# Exercise goal
Starting with the line where "Given: Click the" appears, print every line through the end of the entries below exactly as it stands, and leave out the pictures.

======== Records for processing

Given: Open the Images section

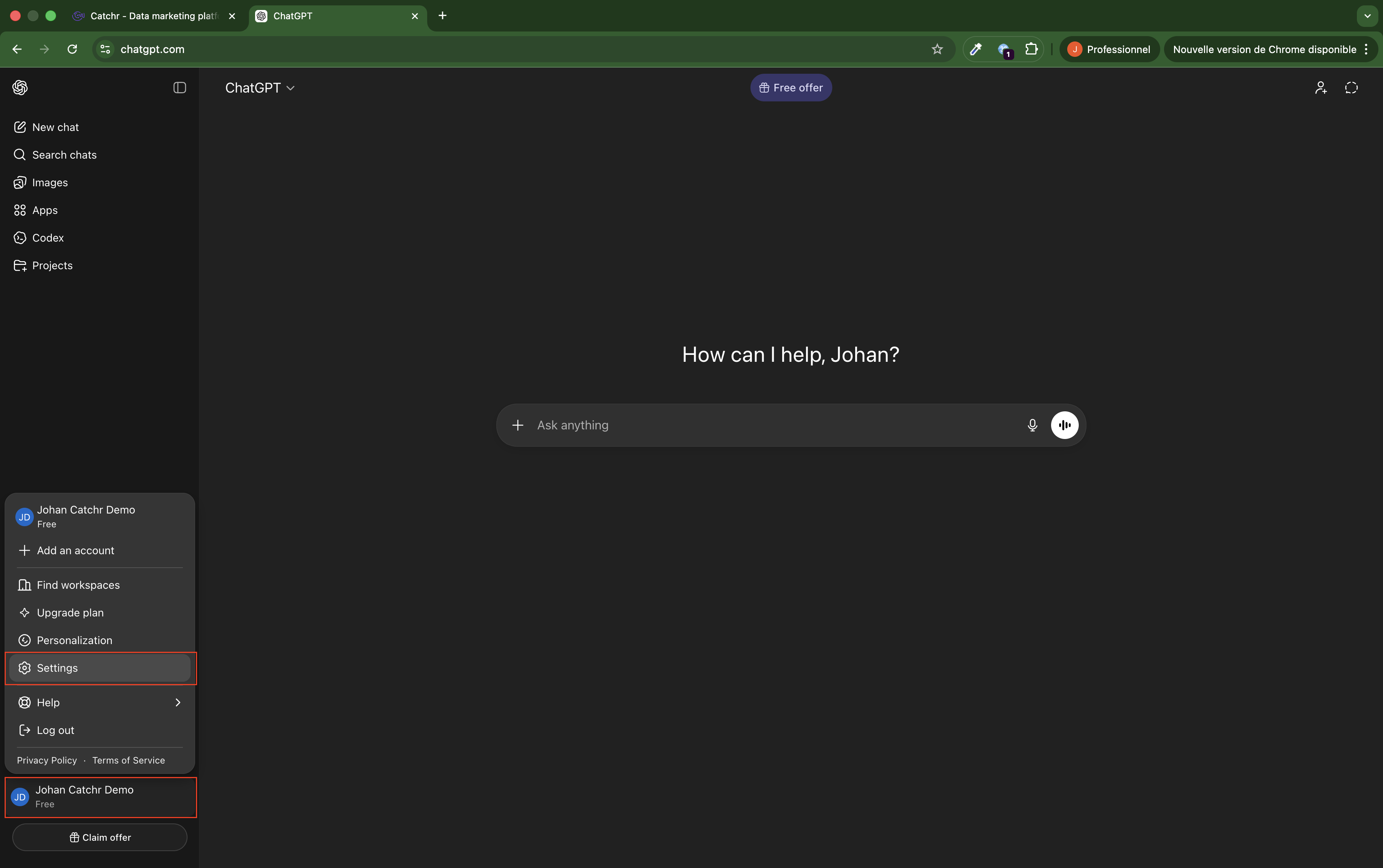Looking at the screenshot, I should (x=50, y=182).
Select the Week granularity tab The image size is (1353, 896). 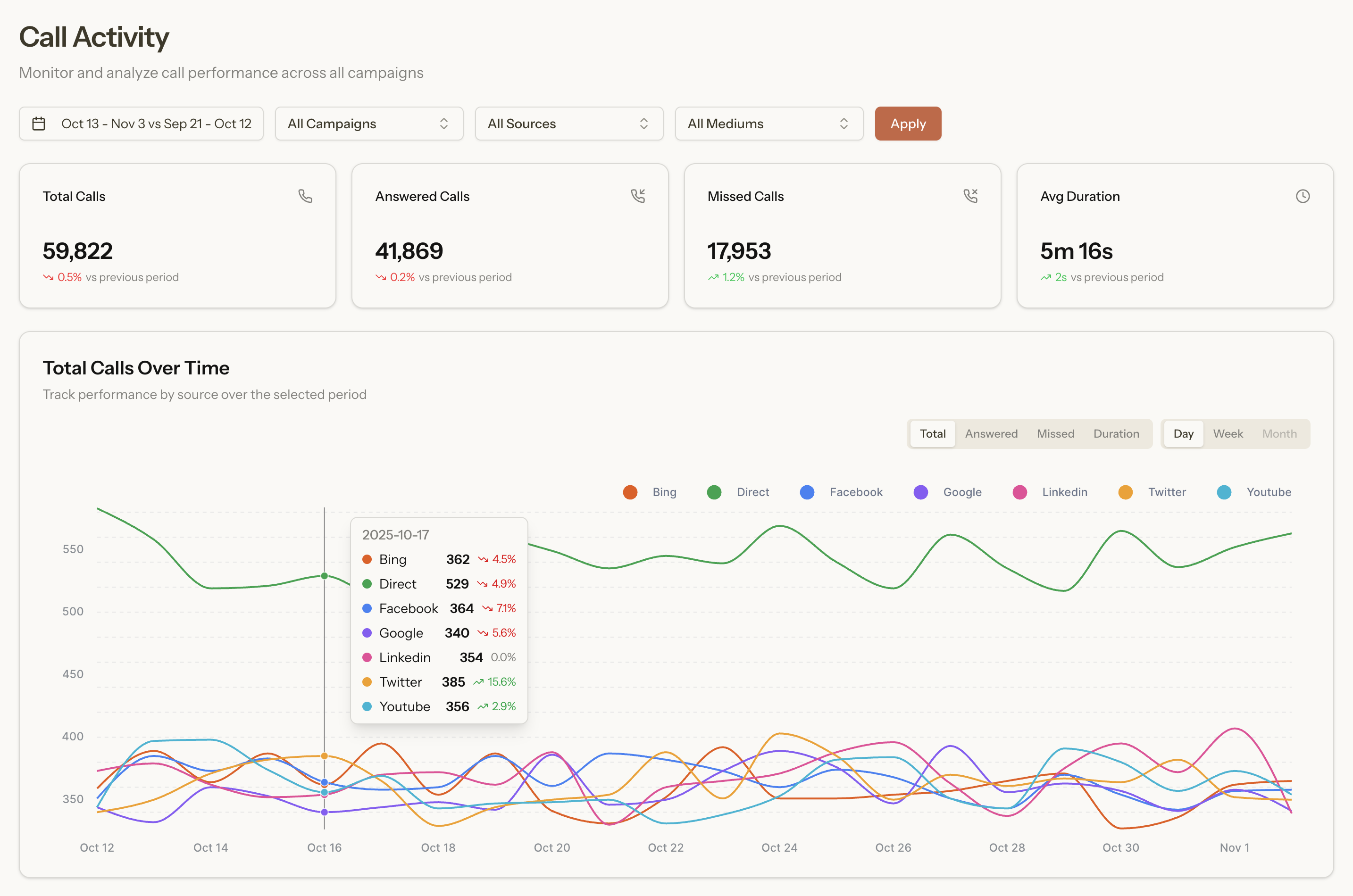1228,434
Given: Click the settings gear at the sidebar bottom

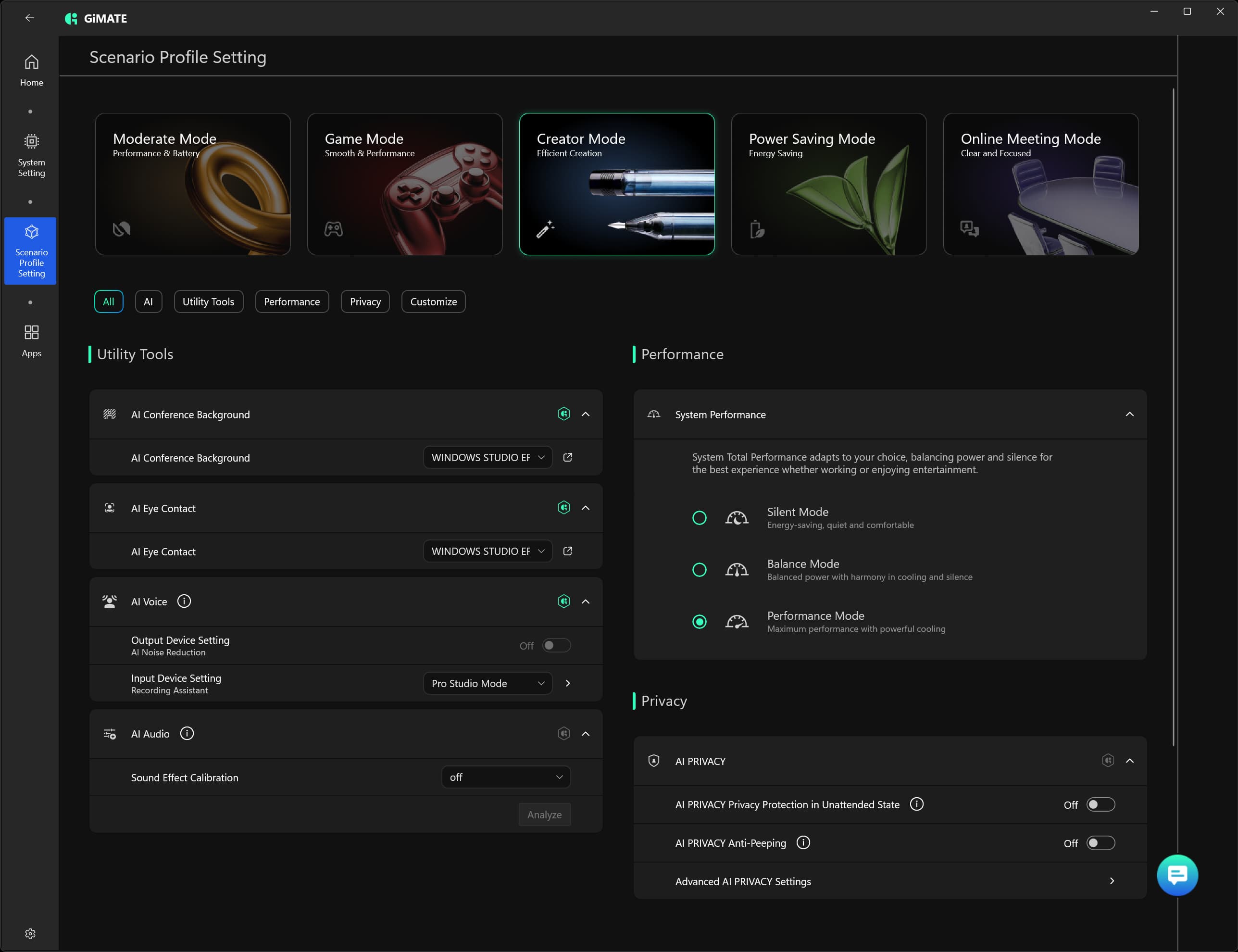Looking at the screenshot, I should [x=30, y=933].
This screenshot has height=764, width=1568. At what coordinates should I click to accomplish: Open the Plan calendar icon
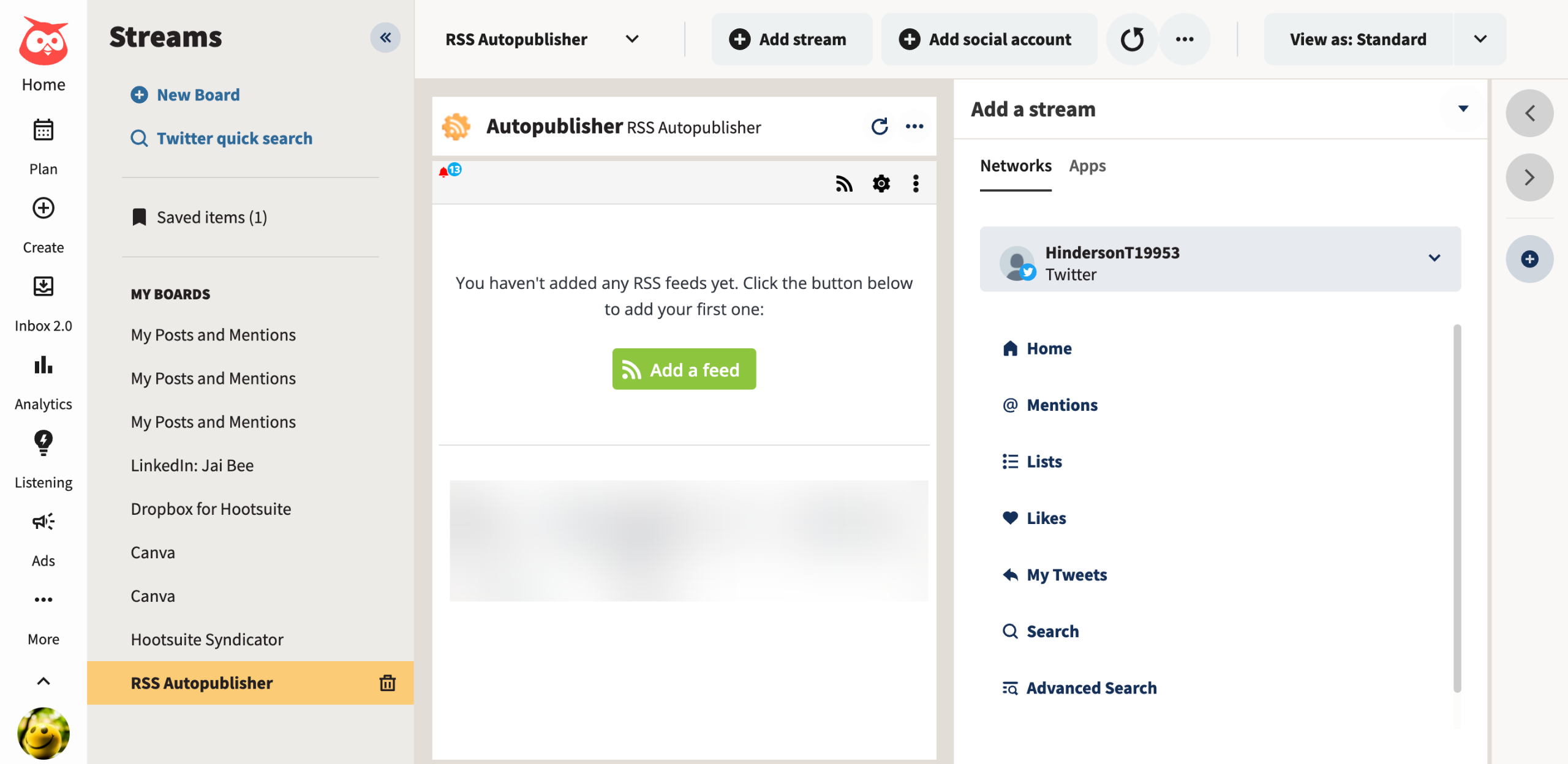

================

# Problem solution
Given: Click the settings gear at the sidebar bottom

Looking at the screenshot, I should [x=30, y=933].
This screenshot has height=764, width=1568. At what coordinates should I click to accomplish: Open the Plan calendar icon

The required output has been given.